I started to write this because I’ve received many messages saying how happy and different I look now that we moved to the beach. Messages keep rolling in and people see a difference in me. That, my friends, is real news. I am insanely happy – but my pretty pictures of the Gulf don’t tell the whole story. This post will bring a little insight on what’s behind the smile, besides living in paradise.

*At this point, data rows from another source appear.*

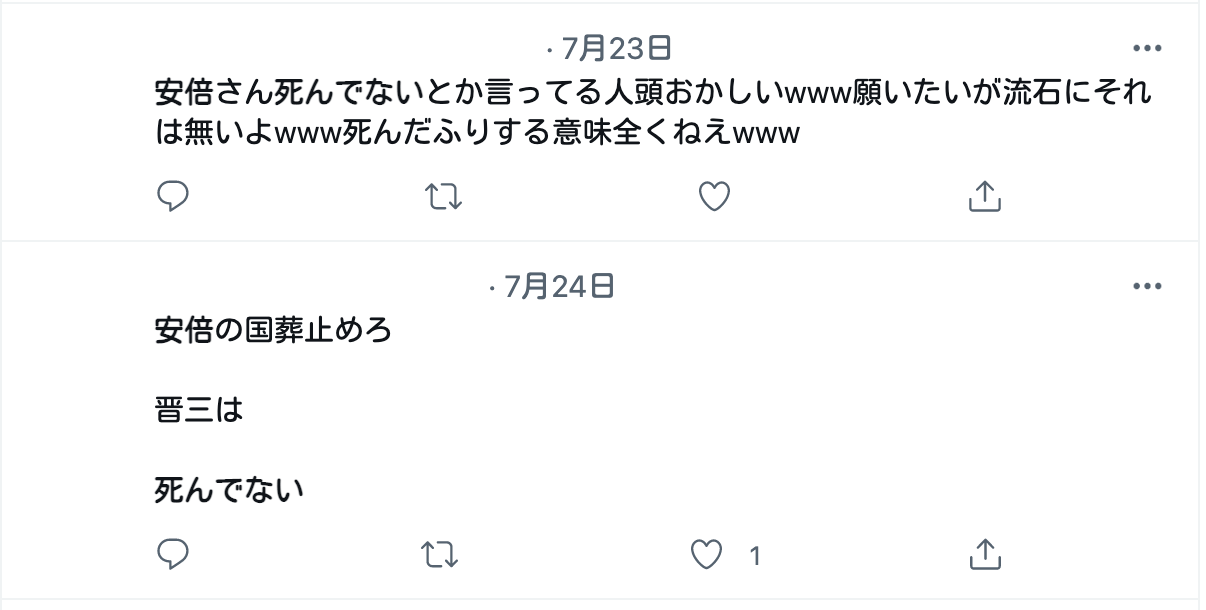The height and width of the screenshot is (610, 1206).
Task: Retweet the 7月23日 tweet
Action: pyautogui.click(x=444, y=197)
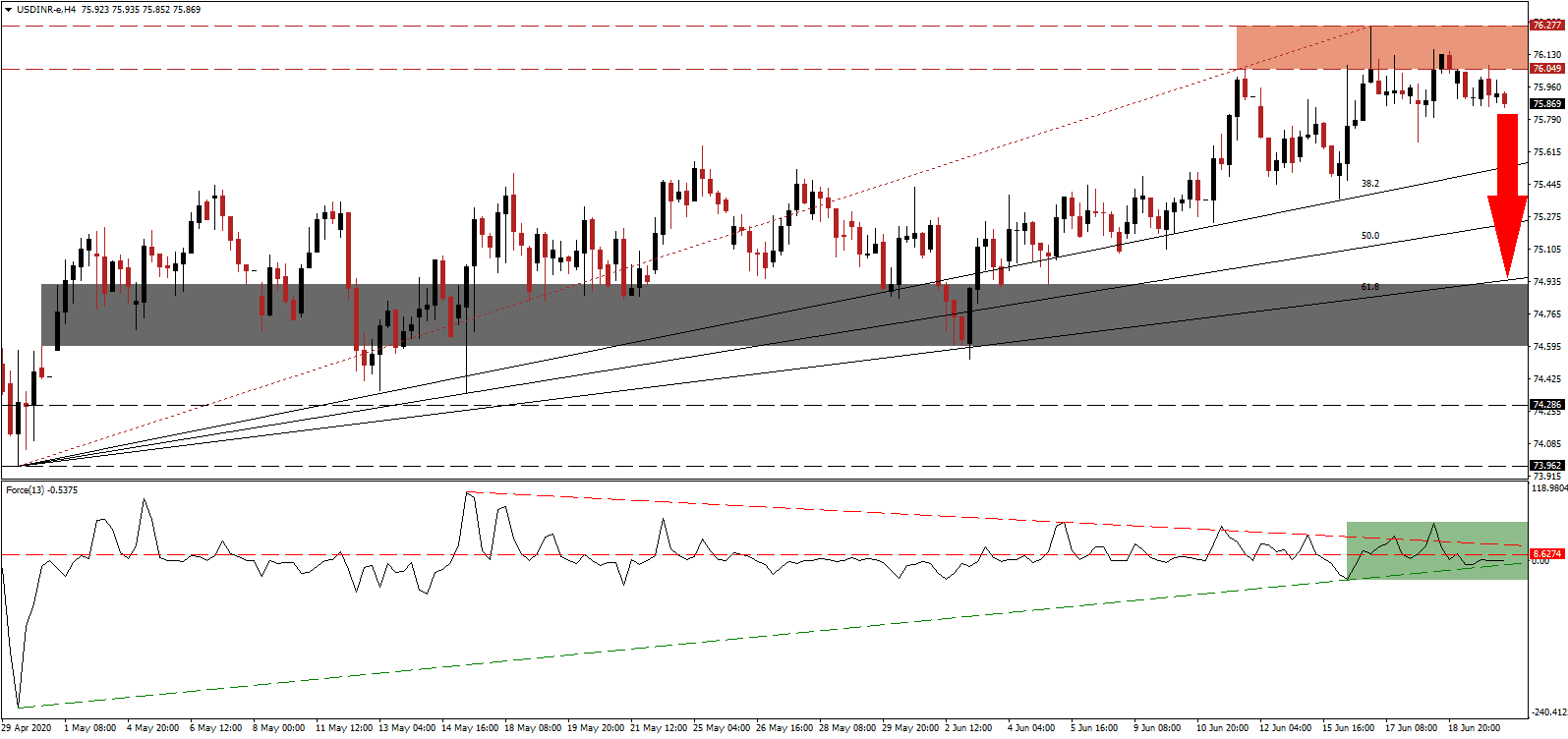Click the 2 Jun 12:00 time label

(968, 728)
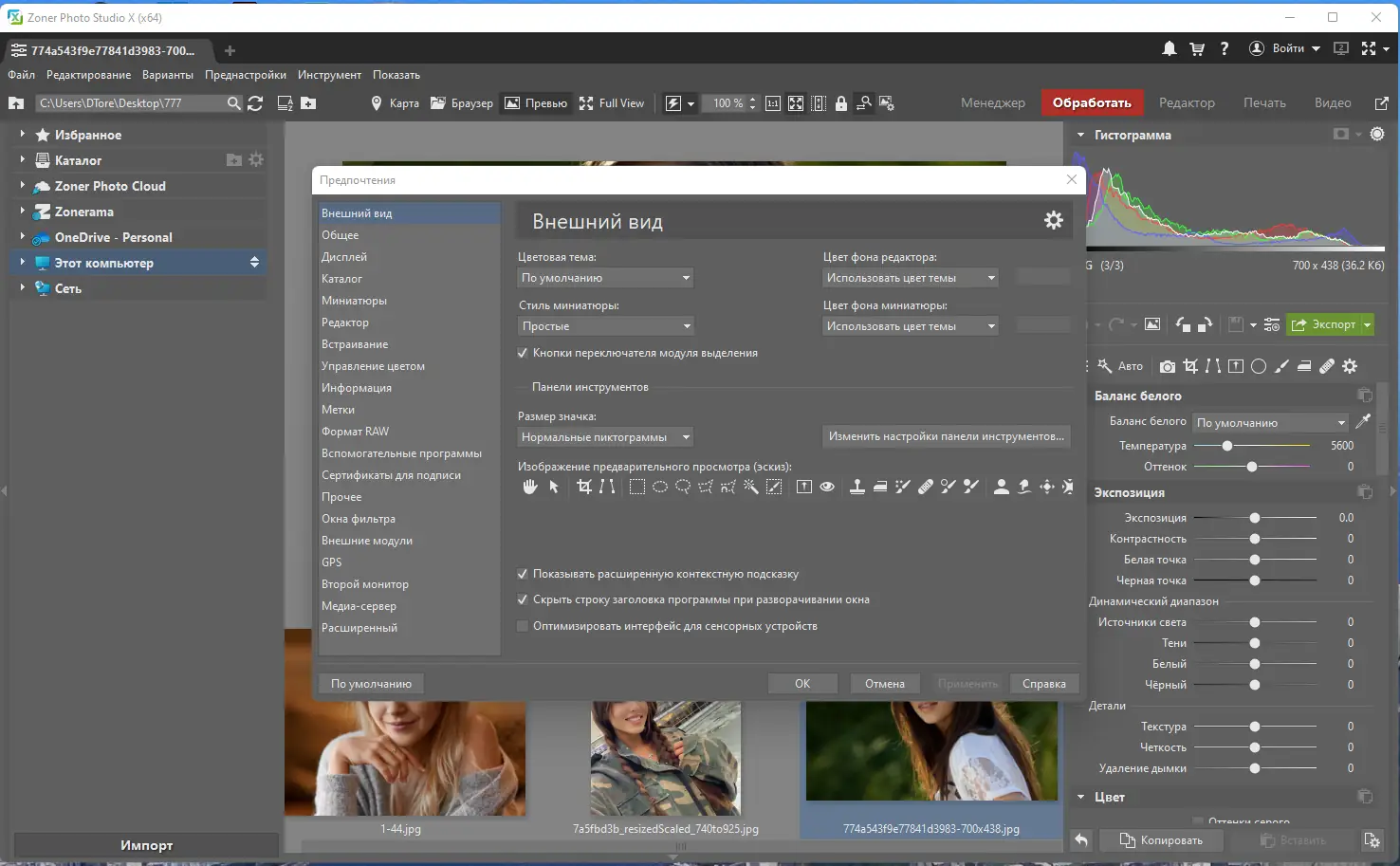Enable Оптимизировать интерфейс для сенсорных устройств

coord(523,626)
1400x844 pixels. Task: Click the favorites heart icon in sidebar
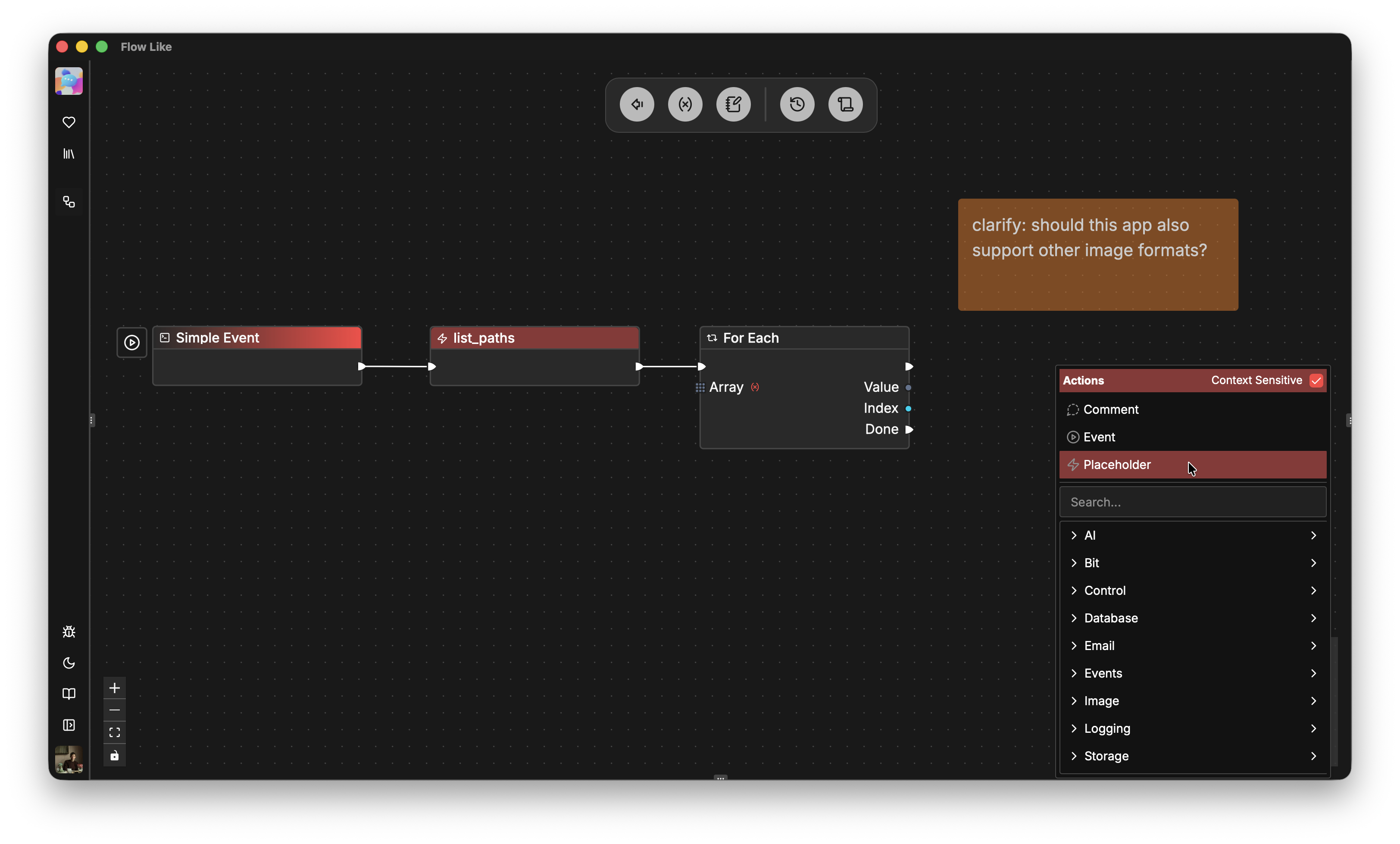68,122
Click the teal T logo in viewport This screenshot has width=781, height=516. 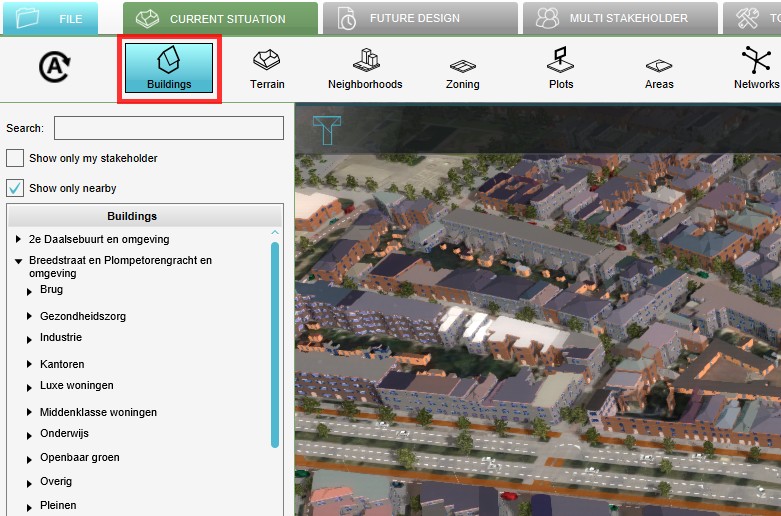[x=327, y=131]
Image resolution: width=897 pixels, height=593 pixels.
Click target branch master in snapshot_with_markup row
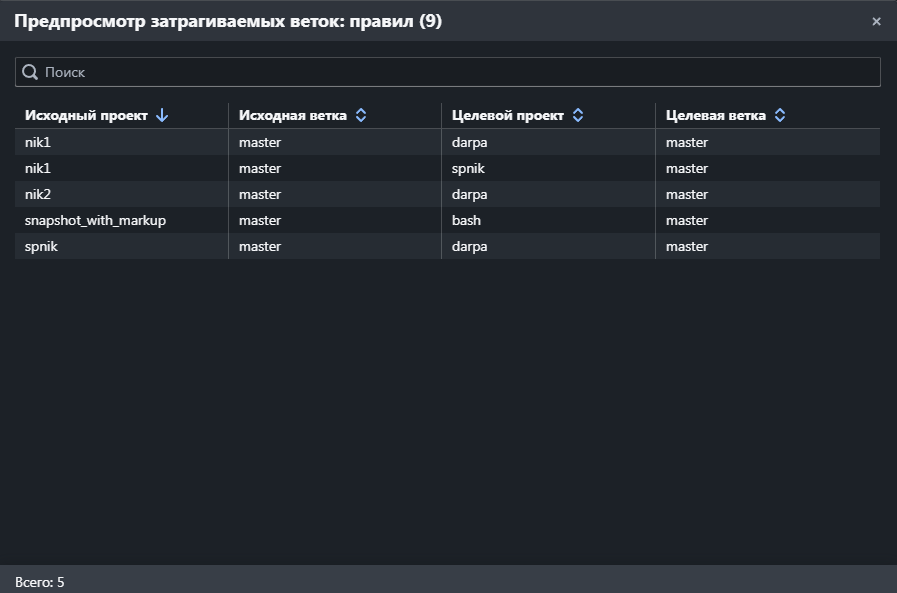pyautogui.click(x=687, y=220)
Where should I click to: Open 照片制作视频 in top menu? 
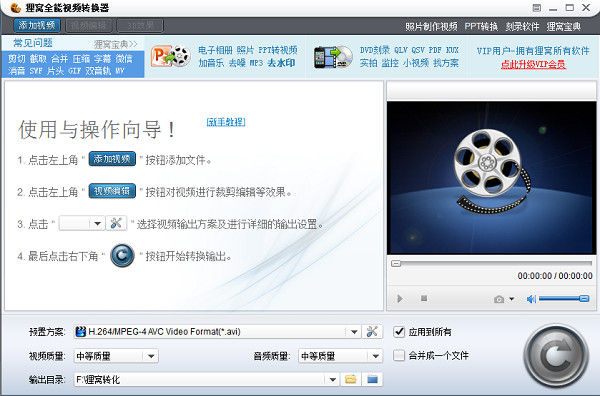tap(431, 26)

Last week, I had the pleasure of being interviewed by Victoria Marcouillier, owner of Brandwell Designs, on her podcast (click here if you missed it). We went into many convos about when you have a platform to connect with others, you take a risk talking about real life +you take a risk NOT talking about real life. In my space, I want to ensure that you take my stories to use as encouragement and hope and in doing that, I think its important to always share (sometimes overshare) –what is behind the smile. Thank you so much for being here and reading along.
This was hard to write and push to publish. It was hard for the fear of judgment, fear of worrying someone, and just plain fear. But, if I can spread hope, spread truth, encourage, and make one person feel less alone, the fear runs away.
I want to start with a few things before I share and dump my truth on this little word document regarding my journey on medication.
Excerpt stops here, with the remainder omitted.